I had worried outbound commuter traffic would be a problem on my return, but I managed to sneak all the way out to Highway 15 without being passed by a single car on the rollercoaster that is Cat Creek Road.  
 
On the outskirts I passed the Mountain View Drive-In and saw they will be playing Despicable Me 2 beginning tonight.  My grin grew three sizes as another scheme was spawned in my cranium.
 
I continued into town racing away from the rising sun, and opted for a sprint over the steep-faced east side of Steamshovel Hill.  On top of Old Smokey I saw two free-spirited horses nibbling at a lawn. I stopped to call dispatch so they could dispatch a horse wrangler before the ponies wandered into the path of some bleary-eyed car commuter.
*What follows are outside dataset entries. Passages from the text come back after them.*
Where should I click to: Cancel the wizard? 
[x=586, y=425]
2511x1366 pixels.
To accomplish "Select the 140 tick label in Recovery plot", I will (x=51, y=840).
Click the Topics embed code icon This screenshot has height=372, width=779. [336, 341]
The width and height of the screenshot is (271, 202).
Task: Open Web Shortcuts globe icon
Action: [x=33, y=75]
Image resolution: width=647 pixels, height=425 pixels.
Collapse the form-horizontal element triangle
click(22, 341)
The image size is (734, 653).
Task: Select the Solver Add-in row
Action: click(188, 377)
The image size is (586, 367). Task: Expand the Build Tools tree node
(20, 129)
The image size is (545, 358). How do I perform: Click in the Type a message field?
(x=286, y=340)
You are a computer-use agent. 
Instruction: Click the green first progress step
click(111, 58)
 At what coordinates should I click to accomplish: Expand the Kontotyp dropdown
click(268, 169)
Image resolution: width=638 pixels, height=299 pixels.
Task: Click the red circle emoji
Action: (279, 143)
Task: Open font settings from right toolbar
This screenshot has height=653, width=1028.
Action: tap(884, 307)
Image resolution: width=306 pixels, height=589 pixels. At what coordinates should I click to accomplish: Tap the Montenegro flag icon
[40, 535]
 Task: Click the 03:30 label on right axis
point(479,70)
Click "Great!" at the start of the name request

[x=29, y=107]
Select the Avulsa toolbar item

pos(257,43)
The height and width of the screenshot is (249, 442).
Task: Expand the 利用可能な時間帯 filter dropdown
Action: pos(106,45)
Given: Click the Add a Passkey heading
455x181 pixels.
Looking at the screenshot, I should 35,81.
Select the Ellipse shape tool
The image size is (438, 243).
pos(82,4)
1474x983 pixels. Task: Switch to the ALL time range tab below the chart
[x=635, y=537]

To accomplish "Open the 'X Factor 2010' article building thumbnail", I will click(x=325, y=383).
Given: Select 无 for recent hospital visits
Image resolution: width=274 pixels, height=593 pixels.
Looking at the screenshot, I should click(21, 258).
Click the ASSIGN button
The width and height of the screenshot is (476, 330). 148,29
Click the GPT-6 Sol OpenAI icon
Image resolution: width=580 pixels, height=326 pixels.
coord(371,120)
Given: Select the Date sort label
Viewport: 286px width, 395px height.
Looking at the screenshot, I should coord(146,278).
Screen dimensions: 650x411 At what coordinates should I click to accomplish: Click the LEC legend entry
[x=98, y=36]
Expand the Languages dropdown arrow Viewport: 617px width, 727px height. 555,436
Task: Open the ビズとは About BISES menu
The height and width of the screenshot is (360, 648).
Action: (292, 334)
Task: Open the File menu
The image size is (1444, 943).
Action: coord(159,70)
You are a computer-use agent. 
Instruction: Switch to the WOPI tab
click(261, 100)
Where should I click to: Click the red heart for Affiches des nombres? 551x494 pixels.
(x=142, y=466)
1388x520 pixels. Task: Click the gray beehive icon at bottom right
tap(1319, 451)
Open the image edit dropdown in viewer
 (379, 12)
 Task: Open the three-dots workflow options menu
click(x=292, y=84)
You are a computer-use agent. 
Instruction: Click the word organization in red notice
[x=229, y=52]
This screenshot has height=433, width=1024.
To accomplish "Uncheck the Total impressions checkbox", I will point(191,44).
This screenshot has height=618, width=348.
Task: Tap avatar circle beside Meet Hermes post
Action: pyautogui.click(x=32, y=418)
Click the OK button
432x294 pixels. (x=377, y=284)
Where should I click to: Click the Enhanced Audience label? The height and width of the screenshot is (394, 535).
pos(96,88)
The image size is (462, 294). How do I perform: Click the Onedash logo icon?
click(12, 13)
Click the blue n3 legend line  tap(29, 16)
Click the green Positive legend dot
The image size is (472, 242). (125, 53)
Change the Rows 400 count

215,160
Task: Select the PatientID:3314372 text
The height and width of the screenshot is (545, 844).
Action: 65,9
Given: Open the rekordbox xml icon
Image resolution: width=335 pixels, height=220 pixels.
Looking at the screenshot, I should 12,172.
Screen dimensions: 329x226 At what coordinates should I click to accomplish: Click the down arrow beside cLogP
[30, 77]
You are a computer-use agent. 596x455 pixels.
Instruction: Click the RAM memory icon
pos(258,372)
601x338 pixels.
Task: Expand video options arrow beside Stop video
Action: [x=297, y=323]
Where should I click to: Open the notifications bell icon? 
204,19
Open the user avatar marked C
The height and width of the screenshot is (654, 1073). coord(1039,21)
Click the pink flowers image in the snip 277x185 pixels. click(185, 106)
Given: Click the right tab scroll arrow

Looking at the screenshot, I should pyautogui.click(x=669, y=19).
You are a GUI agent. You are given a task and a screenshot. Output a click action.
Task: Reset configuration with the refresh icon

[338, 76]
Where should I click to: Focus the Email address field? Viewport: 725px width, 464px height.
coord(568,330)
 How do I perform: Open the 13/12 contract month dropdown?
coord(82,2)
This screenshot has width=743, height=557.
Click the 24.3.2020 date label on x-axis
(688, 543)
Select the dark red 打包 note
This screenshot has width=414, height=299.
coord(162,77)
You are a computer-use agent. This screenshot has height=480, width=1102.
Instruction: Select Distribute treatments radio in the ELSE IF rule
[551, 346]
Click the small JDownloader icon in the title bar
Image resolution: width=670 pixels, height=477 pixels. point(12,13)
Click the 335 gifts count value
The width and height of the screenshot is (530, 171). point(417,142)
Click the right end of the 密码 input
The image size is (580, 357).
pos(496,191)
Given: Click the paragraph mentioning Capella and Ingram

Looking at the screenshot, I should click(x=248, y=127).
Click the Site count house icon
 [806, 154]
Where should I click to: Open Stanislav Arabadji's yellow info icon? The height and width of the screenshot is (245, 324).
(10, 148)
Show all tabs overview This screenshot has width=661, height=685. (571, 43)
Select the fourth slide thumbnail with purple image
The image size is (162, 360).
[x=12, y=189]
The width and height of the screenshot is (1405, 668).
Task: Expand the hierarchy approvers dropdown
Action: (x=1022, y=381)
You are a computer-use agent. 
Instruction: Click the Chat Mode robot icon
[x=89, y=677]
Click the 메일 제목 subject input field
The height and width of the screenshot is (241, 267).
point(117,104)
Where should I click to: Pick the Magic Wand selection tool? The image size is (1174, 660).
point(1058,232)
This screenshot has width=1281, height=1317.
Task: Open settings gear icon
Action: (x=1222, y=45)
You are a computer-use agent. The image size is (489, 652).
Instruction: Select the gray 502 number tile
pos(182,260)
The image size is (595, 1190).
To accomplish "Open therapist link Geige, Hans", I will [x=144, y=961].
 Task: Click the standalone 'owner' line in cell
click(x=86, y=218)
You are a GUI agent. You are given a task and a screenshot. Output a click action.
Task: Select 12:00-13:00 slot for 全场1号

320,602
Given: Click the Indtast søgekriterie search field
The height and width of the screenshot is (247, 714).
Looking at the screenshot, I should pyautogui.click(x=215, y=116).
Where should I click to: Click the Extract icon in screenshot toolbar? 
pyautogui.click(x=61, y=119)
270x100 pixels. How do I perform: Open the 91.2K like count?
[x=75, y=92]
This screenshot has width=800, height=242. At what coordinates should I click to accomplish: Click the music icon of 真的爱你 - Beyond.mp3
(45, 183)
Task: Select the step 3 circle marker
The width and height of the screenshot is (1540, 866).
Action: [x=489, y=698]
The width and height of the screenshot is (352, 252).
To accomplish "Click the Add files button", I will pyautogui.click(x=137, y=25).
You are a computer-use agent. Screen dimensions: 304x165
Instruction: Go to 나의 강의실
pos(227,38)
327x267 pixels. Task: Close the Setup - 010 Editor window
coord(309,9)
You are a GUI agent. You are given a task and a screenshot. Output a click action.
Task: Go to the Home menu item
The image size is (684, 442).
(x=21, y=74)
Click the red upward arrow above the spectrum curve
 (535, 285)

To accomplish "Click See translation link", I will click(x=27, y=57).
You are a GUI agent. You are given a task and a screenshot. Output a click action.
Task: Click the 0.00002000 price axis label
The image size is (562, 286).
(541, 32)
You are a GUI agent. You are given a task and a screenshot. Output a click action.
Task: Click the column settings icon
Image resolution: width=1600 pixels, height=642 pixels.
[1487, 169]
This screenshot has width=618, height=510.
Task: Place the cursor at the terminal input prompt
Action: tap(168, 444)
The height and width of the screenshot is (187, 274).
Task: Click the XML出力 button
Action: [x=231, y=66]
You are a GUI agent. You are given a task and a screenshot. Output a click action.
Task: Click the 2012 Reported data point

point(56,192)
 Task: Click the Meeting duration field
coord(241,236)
Or an errant Leadville wanna-be in training.
 
I rolled into the Red River Regional Bikeport at 6:30 on the dot.  I had just enough time to get ready and get out the door all gussied up like a big boy.  The horses were gone when I drove back over Steamshovel.
 
Once at work I texted Jeff with my scheme:
 
Despicable Me 2 at the Bike-In Wednesday night?
 
Yeah, I had to be the one to throw down that gauntlet.  The family that bikes to the drive-in first has got to be the Royal Family of Powell County Cycling.  Got to be.  So put that in your pipe Geahf.